Que depois da guerra, a democracia representativa italiana (a que conheço) tenha sido até certo ponto mediadora das relações de classe entre capital e trabalho, e assim desempenhou o seu papel, poderá ter acontecido, mas por pouco tempo: com a passagem do PCI para o campo capitalista seguramente não mais desempenhou esse papel uma vez que o capital tornou-se hegemonicamente incontestado nos meios de controlo, na formação cultural e orientação social; a igreja e os meios de comunicação foram e são os meios de condicionamento que determinam o âmbito do debate e da ação política. Os representantes eleitos já não são mais do que falsos representantes da luta de classes e o resultado foi a plena liberdade destruidora do capital contra os direitos e o ambiente. Pode-se chamar democracia, ainda que com votações periódicas (além disso com leis eleitorais manifestamente concebidas para retirar peso às poucas forças antagonistas), a esta estrutura processual??. A ausência de limites temporais à representação gerou uma oligarquia corrupta capaz de selecionar e cooptar por intermédio dos partidos o pessoal político fiel a essa mesma oligarquia (esta expressão é já por si mesma muito significativa). Somente se poderá sair desta situação (provavelmente similar em muitas nações) reduzindo o poder da representação nas instituições através de formas de expressão popular diretas (referendum sem quorum, limitação a 2 legislaturas, revocação, consultas referendárias vinculativas a nível local para quaisquer propostas que modifiquem profundamente o território, os serviços públicos ou que impliquem despesas para além de determinado montante). O território nacional e os recursos públicos foram em grande parte sacrificados aos interesses privados através desta falsa democracia dos representantes. Estes são os factos que impõem uma superação democrática da “democracia” liberal visto que doravante o planeta não aguenta fisicamente a ideologia capitalista (o capitalismo é inevitavelmente oligárquico pela sua natureza).
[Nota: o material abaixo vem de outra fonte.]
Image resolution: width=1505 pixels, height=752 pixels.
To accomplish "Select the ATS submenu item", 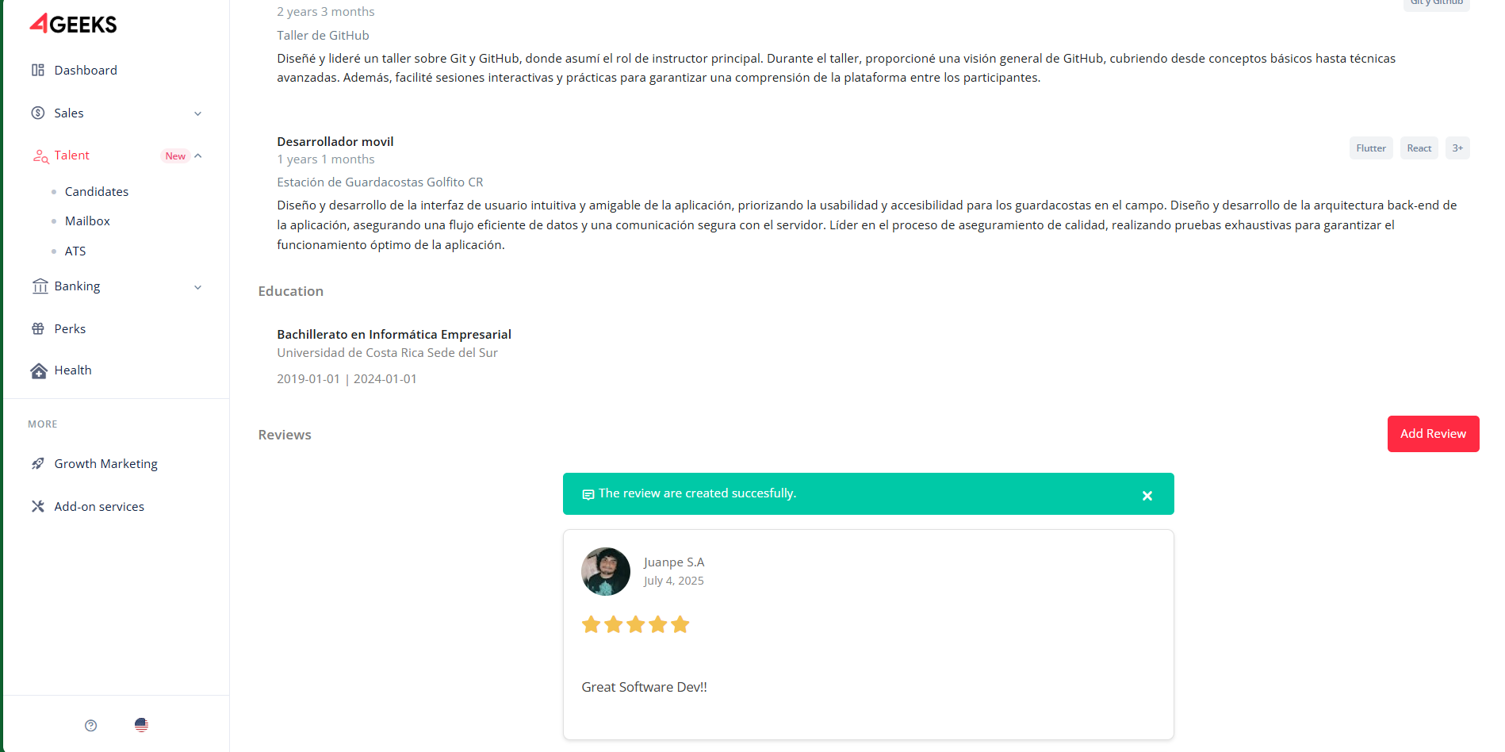I will coord(75,251).
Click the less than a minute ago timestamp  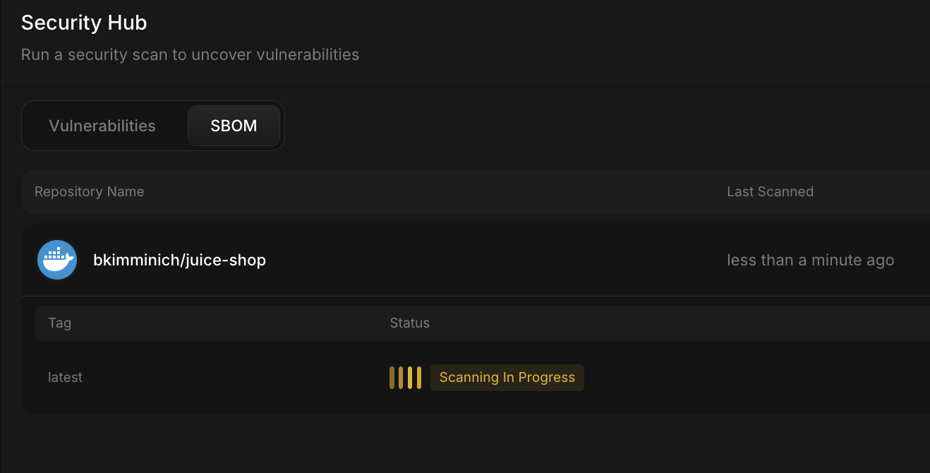810,260
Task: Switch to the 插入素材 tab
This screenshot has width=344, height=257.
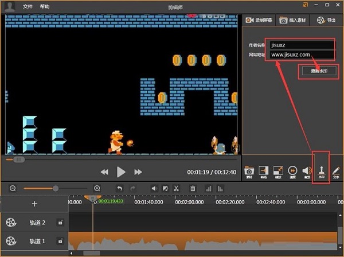Action: (292, 20)
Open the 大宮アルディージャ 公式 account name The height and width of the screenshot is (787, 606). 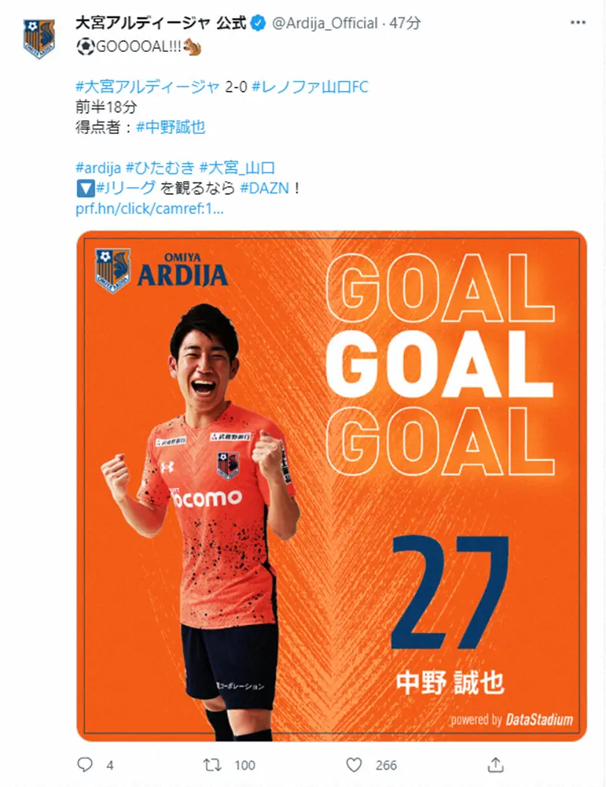click(x=161, y=23)
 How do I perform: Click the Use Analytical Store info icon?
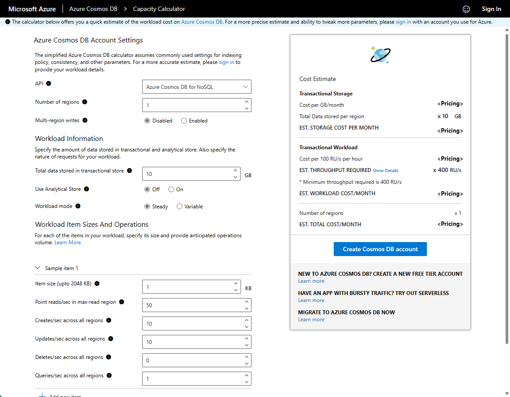click(86, 189)
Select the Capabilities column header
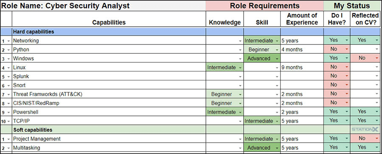This screenshot has width=382, height=154. [x=109, y=22]
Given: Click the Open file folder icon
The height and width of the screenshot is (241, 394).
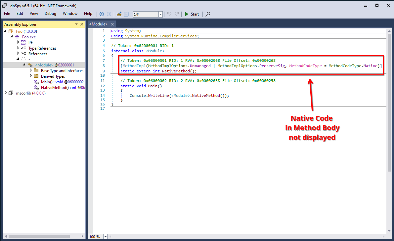Looking at the screenshot, I should [119, 14].
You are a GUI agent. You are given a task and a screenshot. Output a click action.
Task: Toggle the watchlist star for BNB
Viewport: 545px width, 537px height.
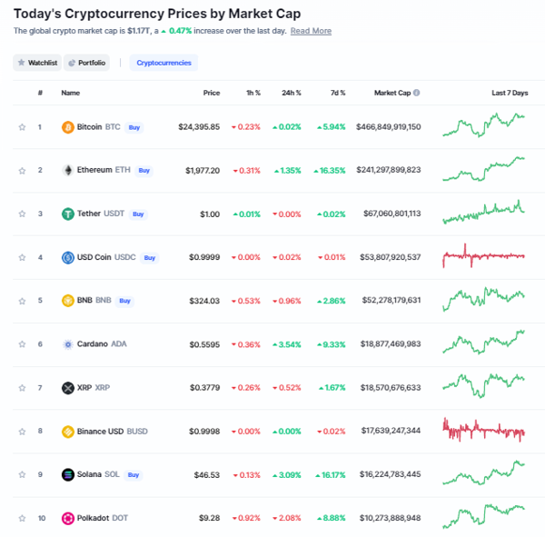[x=22, y=301]
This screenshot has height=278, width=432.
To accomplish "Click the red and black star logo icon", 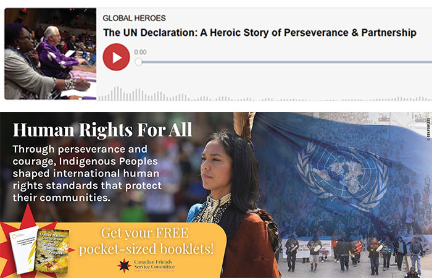I will 124,265.
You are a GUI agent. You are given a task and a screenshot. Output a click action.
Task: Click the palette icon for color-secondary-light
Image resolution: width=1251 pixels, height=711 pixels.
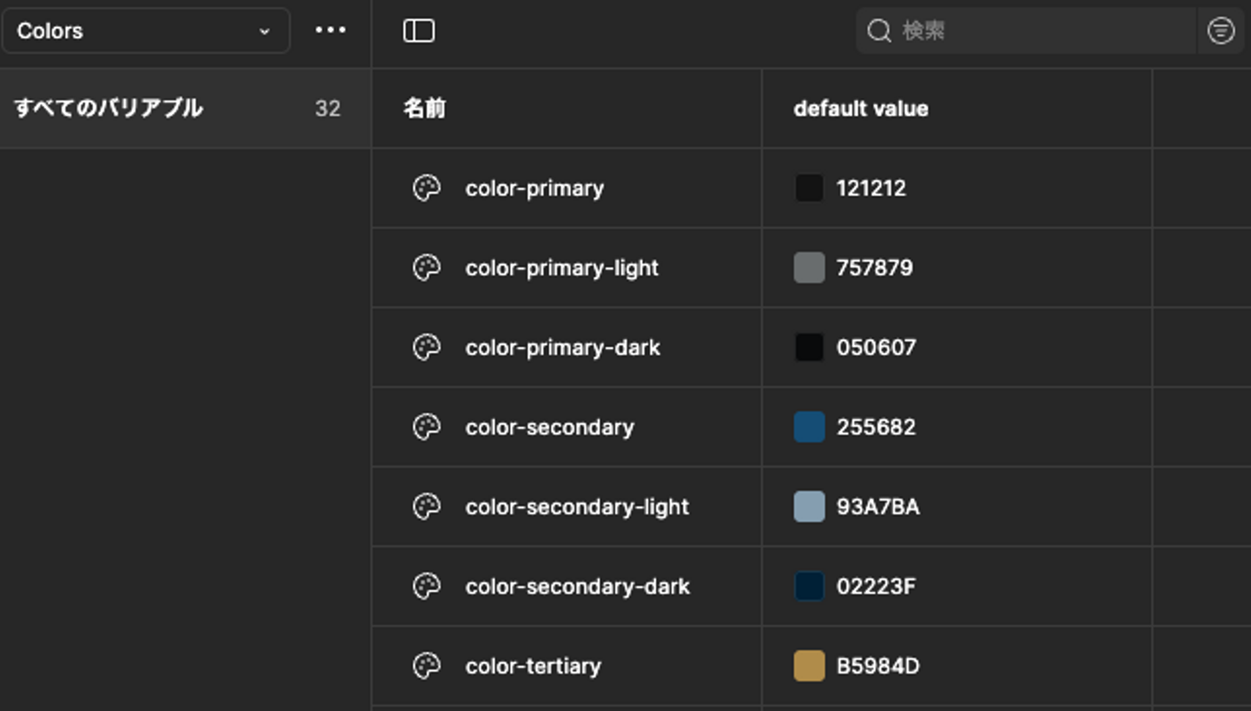point(427,507)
Interessante a definição do prof. Cavalli-Sforza: des de que a humanidade pôde acumular recursos com o advento da agricultura teve início o domínio por parte da cleptocracia; um pouco mais, um pouco menos, mas foi e é sempre assim.
eduardo d’errico escreve:
2 de dezembro de 2014 às 17:15
Tenho a impressão que os “contendores” quando falam de populismo referem-se a significados diferentes da palavra. E assim acabam por falar de coisas diversas. Para mim, populismo é um MÉTODO . Enquanto tal pode ser utilizado por forças e moovimentos diversos, não necessariamente definíveis tout court como populistas. O nazismo, o fascismo, o estalinismo utilizaram abundantemente o instrumento populista sem que possam ser definidos como “populismos”. O mesmo, penso, deverá dizer-se da Venezuela de Chavez, que Urbinati cita. O apelo ao povo contra as elites económicas e políticas ppoderá ter um rosto “democrático” (os Gracos, parte “democrática” oposta aos senadores, e mais em geral os líderes daquela parte -a “plebe”-utilizavam o populismo como instrumento principal de luta política). Na verdade o populismo representou, historicamente, o instrumento indispensável de luta para mobilizar as classes subalternas, nas quais os indivíduos estavam privados, por definição, da capacidade e dos instrumentos culturais e críticos (além dos “direitos”), que lhes permitissem conduzir o conflito político e social com as armas da democracia representativa. Coisa que, demasiadas vezes, acontece também hoje.